# TASK BRIEF
Reproduce the following records verbatim, line for line.

# SUPPLIED RECORDS
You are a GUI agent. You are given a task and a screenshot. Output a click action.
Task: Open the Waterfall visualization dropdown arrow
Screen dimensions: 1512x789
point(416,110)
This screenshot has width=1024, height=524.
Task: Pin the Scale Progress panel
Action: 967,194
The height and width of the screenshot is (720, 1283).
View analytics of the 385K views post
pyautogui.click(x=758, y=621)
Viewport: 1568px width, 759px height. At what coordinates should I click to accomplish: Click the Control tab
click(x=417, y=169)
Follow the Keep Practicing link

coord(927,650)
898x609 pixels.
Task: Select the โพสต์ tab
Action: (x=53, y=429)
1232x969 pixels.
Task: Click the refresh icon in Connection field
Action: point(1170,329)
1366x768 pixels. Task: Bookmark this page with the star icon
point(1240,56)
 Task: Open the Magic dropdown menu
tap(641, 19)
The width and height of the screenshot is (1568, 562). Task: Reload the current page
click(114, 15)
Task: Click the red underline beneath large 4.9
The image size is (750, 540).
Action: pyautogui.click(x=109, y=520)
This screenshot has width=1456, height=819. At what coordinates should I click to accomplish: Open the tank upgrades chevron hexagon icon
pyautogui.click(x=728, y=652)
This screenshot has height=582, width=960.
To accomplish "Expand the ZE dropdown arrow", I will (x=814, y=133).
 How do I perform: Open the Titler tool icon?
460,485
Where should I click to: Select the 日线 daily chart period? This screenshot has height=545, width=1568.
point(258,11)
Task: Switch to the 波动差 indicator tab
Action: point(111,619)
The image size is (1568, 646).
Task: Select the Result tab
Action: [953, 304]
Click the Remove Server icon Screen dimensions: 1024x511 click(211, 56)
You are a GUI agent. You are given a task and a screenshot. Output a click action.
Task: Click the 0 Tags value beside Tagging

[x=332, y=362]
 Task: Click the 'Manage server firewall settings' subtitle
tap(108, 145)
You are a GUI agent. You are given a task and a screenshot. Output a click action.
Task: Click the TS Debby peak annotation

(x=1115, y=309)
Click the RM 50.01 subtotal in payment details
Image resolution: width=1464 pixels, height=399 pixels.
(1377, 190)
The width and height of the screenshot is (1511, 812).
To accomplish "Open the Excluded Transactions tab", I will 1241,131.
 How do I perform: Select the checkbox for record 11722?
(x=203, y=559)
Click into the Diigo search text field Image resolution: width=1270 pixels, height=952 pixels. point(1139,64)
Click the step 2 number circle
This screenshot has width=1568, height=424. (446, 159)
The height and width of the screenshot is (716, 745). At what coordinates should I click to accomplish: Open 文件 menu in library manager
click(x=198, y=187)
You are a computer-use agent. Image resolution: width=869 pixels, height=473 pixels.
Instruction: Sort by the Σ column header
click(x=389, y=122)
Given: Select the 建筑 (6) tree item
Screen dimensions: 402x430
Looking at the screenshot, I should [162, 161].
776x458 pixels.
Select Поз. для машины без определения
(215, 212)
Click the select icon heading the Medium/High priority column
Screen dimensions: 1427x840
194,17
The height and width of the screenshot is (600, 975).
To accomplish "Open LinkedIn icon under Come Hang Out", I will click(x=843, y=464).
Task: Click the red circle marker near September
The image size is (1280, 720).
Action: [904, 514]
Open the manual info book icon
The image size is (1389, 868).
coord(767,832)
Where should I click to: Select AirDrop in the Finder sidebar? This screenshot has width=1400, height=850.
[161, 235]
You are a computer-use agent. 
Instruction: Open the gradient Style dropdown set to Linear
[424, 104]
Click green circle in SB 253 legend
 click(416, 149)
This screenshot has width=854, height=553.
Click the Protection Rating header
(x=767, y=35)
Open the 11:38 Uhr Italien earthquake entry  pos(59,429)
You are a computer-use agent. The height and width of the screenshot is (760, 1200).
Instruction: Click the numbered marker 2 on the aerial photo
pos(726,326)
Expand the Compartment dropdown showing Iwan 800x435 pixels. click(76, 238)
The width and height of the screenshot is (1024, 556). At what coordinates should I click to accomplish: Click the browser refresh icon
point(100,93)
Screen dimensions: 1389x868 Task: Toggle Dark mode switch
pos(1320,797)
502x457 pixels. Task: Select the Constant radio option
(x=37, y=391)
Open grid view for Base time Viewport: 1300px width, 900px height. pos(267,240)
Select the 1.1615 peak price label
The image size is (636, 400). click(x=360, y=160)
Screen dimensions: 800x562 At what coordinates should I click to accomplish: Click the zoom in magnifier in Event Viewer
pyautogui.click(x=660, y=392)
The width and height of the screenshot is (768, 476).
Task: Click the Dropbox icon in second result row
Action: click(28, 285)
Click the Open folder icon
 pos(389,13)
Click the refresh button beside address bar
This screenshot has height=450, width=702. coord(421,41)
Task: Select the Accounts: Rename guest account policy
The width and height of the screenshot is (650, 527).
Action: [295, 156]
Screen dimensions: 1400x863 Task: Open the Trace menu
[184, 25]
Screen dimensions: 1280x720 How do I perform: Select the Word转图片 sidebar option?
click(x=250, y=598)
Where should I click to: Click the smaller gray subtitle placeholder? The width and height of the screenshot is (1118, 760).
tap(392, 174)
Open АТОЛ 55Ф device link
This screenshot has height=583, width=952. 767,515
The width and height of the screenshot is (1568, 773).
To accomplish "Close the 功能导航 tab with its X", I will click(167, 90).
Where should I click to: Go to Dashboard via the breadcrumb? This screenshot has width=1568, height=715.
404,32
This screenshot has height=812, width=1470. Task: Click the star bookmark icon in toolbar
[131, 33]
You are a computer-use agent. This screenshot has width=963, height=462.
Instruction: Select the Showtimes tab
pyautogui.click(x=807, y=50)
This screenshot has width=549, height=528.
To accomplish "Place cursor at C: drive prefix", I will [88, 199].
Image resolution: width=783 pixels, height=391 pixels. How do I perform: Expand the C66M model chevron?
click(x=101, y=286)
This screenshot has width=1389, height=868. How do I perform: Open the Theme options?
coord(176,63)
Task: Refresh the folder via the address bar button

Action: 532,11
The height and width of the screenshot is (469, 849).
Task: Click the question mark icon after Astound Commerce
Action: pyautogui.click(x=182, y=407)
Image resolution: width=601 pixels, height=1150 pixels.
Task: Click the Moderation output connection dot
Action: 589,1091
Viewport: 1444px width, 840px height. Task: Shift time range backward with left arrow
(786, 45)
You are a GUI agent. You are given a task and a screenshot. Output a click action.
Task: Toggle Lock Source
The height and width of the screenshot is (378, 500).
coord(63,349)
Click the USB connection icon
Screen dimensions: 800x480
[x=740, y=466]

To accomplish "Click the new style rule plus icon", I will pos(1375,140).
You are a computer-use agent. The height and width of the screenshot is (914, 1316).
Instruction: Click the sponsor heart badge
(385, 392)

# ANSWER TO THE EXERCISE
You are a GUI agent. You are given a task and a screenshot. Output a click action.
Task: Open the Waterfall visualization dropdown arrow
Screen dimensions: 1512x789
point(416,110)
This screenshot has width=1024, height=524.
Task: Pin the Scale Progress panel
Action: 967,194
The height and width of the screenshot is (720, 1283).
View analytics of the 385K views post
pyautogui.click(x=758, y=621)
Viewport: 1568px width, 759px height. At what coordinates should I click to accomplish: Click the Control tab
click(x=417, y=169)
Follow the Keep Practicing link

coord(927,650)
898x609 pixels.
Task: Select the โพสต์ tab
Action: (x=53, y=429)
1232x969 pixels.
Task: Click the refresh icon in Connection field
Action: point(1170,329)
1366x768 pixels. Task: Bookmark this page with the star icon
point(1240,56)
 Task: Open the Magic dropdown menu
tap(641, 19)
The width and height of the screenshot is (1568, 562). Task: Reload the current page
click(114, 15)
Task: Click the red underline beneath large 4.9
The image size is (750, 540).
Action: pyautogui.click(x=109, y=520)
This screenshot has width=1456, height=819. At what coordinates should I click to accomplish: Open the tank upgrades chevron hexagon icon
pyautogui.click(x=728, y=652)
This screenshot has height=582, width=960.
To accomplish "Expand the ZE dropdown arrow", I will (x=814, y=133).
 How do I perform: Open the Titler tool icon?
460,485
Where should I click to: Select the 日线 daily chart period? This screenshot has height=545, width=1568.
point(258,11)
Task: Switch to the 波动差 indicator tab
Action: point(111,619)
The image size is (1568, 646).
Task: Select the Result tab
Action: [953, 304]
Click the Remove Server icon Screen dimensions: 1024x511 click(211, 56)
You are a GUI agent. You are given a task and a screenshot. Output a click action.
Task: Click the 0 Tags value beside Tagging

[x=332, y=362]
 Task: Click the 'Manage server firewall settings' subtitle
tap(108, 145)
You are a GUI agent. You are given a task and a screenshot. Output a click action.
Task: Click the TS Debby peak annotation

(x=1115, y=309)
Click the RM 50.01 subtotal in payment details
Image resolution: width=1464 pixels, height=399 pixels.
(1377, 190)
The width and height of the screenshot is (1511, 812).
To accomplish "Open the Excluded Transactions tab", I will 1241,131.
 How do I perform: Select the checkbox for record 11722?
(x=203, y=559)
Click into the Diigo search text field Image resolution: width=1270 pixels, height=952 pixels. point(1139,64)
Click the step 2 number circle
This screenshot has width=1568, height=424. (446, 159)
The height and width of the screenshot is (716, 745). At what coordinates should I click to accomplish: Open 文件 menu in library manager
click(x=198, y=187)
You are a computer-use agent. Image resolution: width=869 pixels, height=473 pixels.
Instruction: Sort by the Σ column header
click(x=389, y=122)
Given: Select the 建筑 (6) tree item
Screen dimensions: 402x430
Looking at the screenshot, I should [162, 161].
776x458 pixels.
Select Поз. для машины без определения
(215, 212)
Click the select icon heading the Medium/High priority column
Screen dimensions: 1427x840
194,17
The height and width of the screenshot is (600, 975).
To accomplish "Open LinkedIn icon under Come Hang Out", I will click(x=843, y=464).
Task: Click the red circle marker near September
The image size is (1280, 720).
Action: [904, 514]
Open the manual info book icon
The image size is (1389, 868).
coord(767,832)
Where should I click to: Select AirDrop in the Finder sidebar? This screenshot has width=1400, height=850.
[161, 235]
You are a computer-use agent. 
Instruction: Open the gradient Style dropdown set to Linear
[424, 104]
Click green circle in SB 253 legend
 click(416, 149)
This screenshot has width=854, height=553.
Click the Protection Rating header
(x=767, y=35)
Open the 11:38 Uhr Italien earthquake entry  pos(59,429)
You are a computer-use agent. The height and width of the screenshot is (760, 1200).
Instruction: Click the numbered marker 2 on the aerial photo
pos(726,326)
Expand the Compartment dropdown showing Iwan 800x435 pixels. click(76, 238)
The width and height of the screenshot is (1024, 556). At what coordinates should I click to accomplish: Click the browser refresh icon
point(100,93)
Screen dimensions: 1389x868 Task: Toggle Dark mode switch
pos(1320,797)
502x457 pixels. Task: Select the Constant radio option
(x=37, y=391)
Open grid view for Base time Viewport: 1300px width, 900px height. pos(267,240)
Select the 1.1615 peak price label
The image size is (636, 400). click(x=360, y=160)
Screen dimensions: 800x562 At what coordinates should I click to accomplish: Click the zoom in magnifier in Event Viewer
pyautogui.click(x=660, y=392)
The width and height of the screenshot is (768, 476).
Task: Click the Dropbox icon in second result row
Action: click(28, 285)
Click the Open folder icon
 pos(389,13)
Click the refresh button beside address bar
This screenshot has height=450, width=702. coord(421,41)
Task: Select the Accounts: Rename guest account policy
The width and height of the screenshot is (650, 527).
Action: [295, 156]
Screen dimensions: 1400x863 Task: Open the Trace menu
[184, 25]
Screen dimensions: 1280x720 How do I perform: Select the Word转图片 sidebar option?
click(x=250, y=598)
Where should I click to: Click the smaller gray subtitle placeholder? The width and height of the screenshot is (1118, 760).
tap(392, 174)
Open АТОЛ 55Ф device link
This screenshot has height=583, width=952. 767,515
The width and height of the screenshot is (1568, 773).
To accomplish "Close the 功能导航 tab with its X", I will click(167, 90).
Where should I click to: Go to Dashboard via the breadcrumb? This screenshot has width=1568, height=715.
404,32
This screenshot has height=812, width=1470. Task: Click the star bookmark icon in toolbar
[131, 33]
You are a computer-use agent. This screenshot has width=963, height=462.
Instruction: Select the Showtimes tab
pyautogui.click(x=807, y=50)
This screenshot has width=549, height=528.
To accomplish "Place cursor at C: drive prefix", I will [88, 199].
Image resolution: width=783 pixels, height=391 pixels. How do I perform: Expand the C66M model chevron?
click(x=101, y=286)
This screenshot has width=1389, height=868. How do I perform: Open the Theme options?
coord(176,63)
Task: Refresh the folder via the address bar button

Action: 532,11
The height and width of the screenshot is (469, 849).
Task: Click the question mark icon after Astound Commerce
Action: pyautogui.click(x=182, y=407)
Image resolution: width=601 pixels, height=1150 pixels.
Task: Click the Moderation output connection dot
Action: 589,1091
Viewport: 1444px width, 840px height. Task: Shift time range backward with left arrow
(786, 45)
You are a GUI agent. You are given a task and a screenshot. Output a click action.
Task: Toggle Lock Source
The height and width of the screenshot is (378, 500).
coord(63,349)
Click the USB connection icon
Screen dimensions: 800x480
[x=740, y=466]

To accomplish "Click the new style rule plus icon", I will pos(1375,140).
You are a computer-use agent. The height and width of the screenshot is (914, 1316).
Instruction: Click the sponsor heart badge
(385, 392)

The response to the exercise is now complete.